Brief: Switch "help" to "support" in the stretch from the line containing "Task: Open the Cadeau help question mark" through the end of the records, keeping everything else unchanged and leaving the pictures out.

--- BEGIN ---

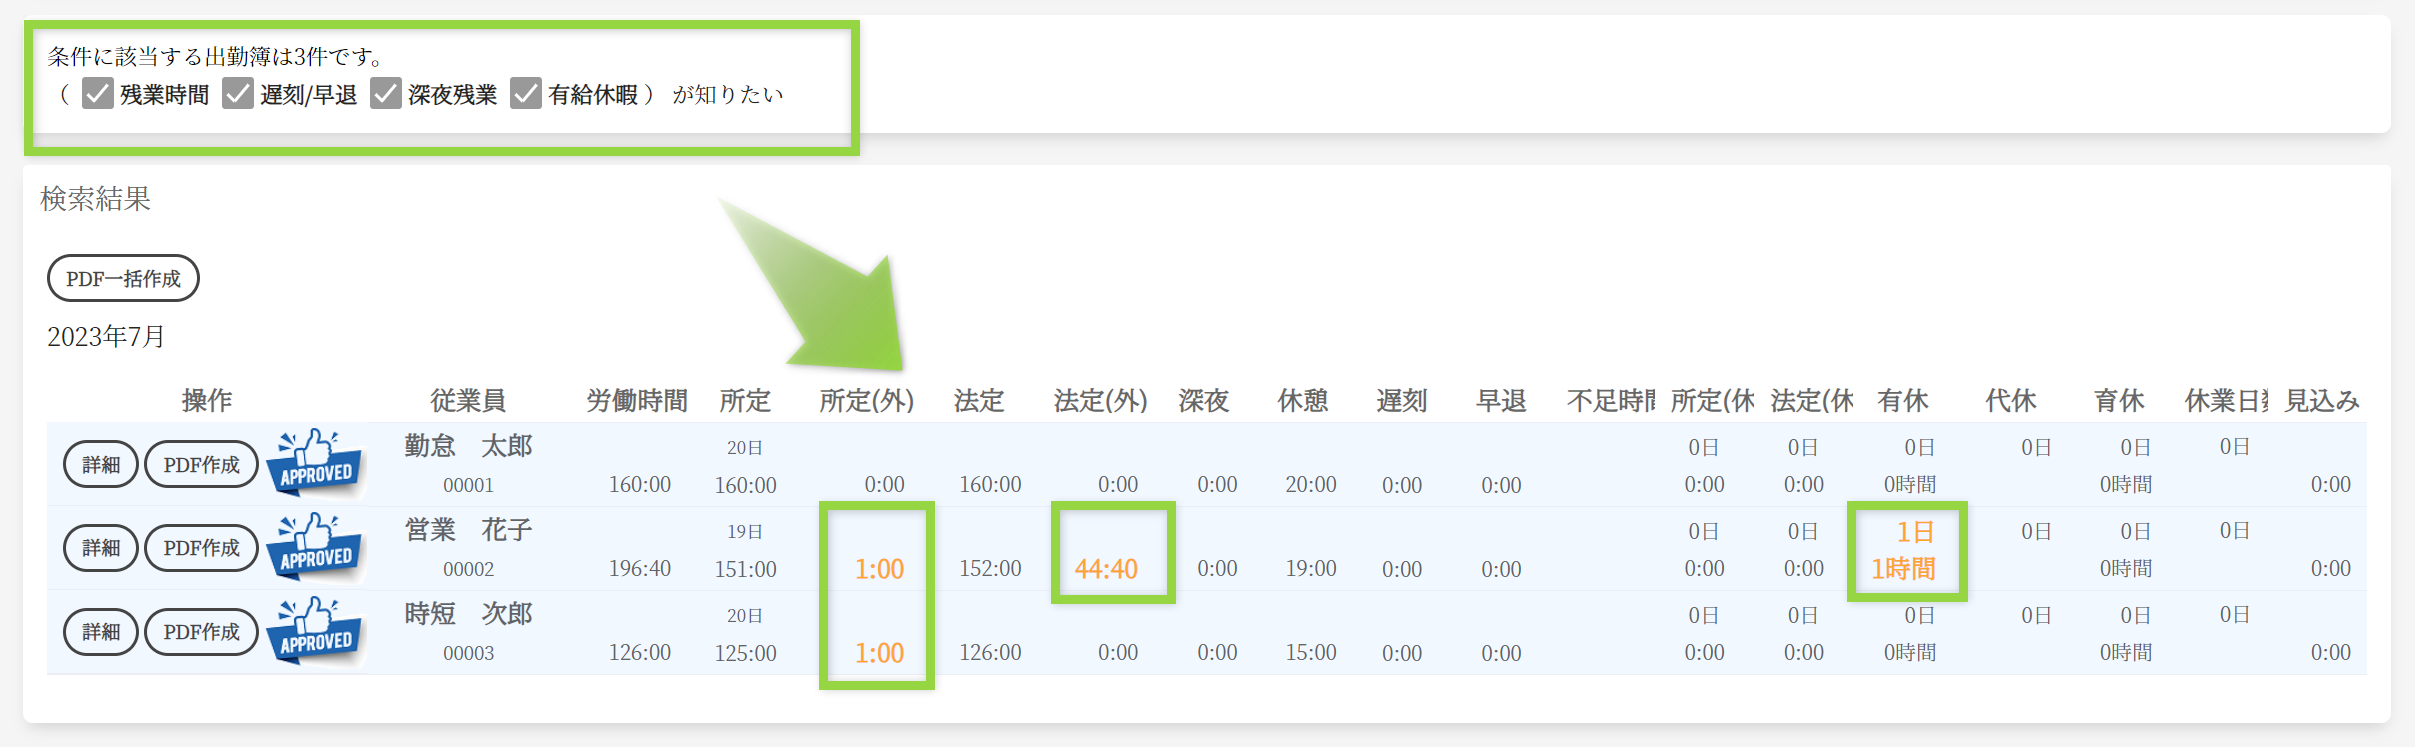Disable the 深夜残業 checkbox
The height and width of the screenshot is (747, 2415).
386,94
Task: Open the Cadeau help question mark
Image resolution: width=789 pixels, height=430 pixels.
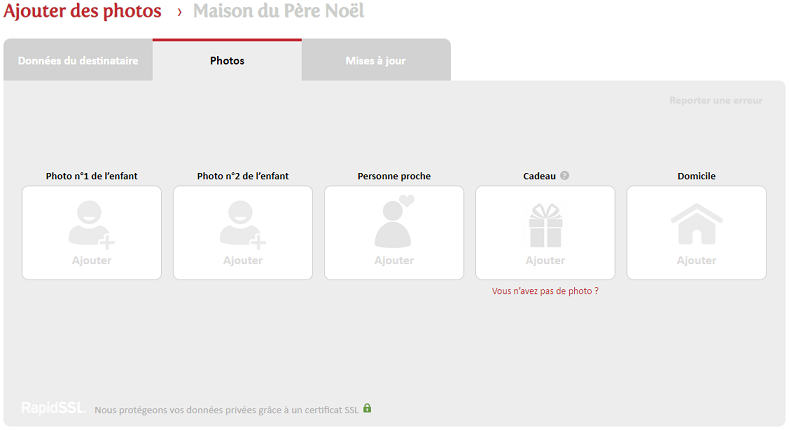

--- END ---

Answer to the problem:
Task: Open the Cadeau support question mark
Image resolution: width=789 pixels, height=430 pixels.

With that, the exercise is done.